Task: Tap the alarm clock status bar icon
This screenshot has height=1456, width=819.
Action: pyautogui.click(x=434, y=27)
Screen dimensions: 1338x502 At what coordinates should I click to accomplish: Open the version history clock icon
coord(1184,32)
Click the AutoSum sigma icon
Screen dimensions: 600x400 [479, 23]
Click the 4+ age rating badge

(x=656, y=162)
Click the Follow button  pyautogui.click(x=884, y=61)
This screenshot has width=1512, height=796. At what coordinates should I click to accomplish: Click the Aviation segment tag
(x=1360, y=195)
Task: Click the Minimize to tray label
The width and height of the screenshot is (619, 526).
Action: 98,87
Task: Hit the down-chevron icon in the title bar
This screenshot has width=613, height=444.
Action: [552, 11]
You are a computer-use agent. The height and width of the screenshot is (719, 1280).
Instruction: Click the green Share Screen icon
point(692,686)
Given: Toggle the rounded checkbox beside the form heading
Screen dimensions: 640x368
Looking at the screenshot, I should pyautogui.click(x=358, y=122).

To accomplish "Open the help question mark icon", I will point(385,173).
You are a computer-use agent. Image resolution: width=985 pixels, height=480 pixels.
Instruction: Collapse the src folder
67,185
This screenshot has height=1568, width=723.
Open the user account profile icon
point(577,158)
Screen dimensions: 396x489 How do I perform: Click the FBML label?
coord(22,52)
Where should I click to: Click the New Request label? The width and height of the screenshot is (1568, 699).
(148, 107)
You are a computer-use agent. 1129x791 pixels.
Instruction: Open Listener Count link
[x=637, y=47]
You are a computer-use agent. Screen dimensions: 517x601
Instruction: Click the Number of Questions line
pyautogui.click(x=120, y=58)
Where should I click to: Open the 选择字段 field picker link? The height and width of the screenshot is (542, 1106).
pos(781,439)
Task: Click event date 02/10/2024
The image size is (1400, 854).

PROBLEM DESCRIPTION: Emit an exact copy of the lines spanning the start of the records to the line containing "Click the Follow", inclusive, and no other output.

WRITTEN SOLUTION:
Task: Tap the alarm clock status bar icon
This screenshot has height=1456, width=819.
Action: pyautogui.click(x=434, y=27)
Screen dimensions: 1338x502 At what coordinates should I click to accomplish: Open the version history clock icon
coord(1184,32)
Click the AutoSum sigma icon
Screen dimensions: 600x400 [479, 23]
Click the 4+ age rating badge

(x=656, y=162)
Click the Follow button  pyautogui.click(x=884, y=61)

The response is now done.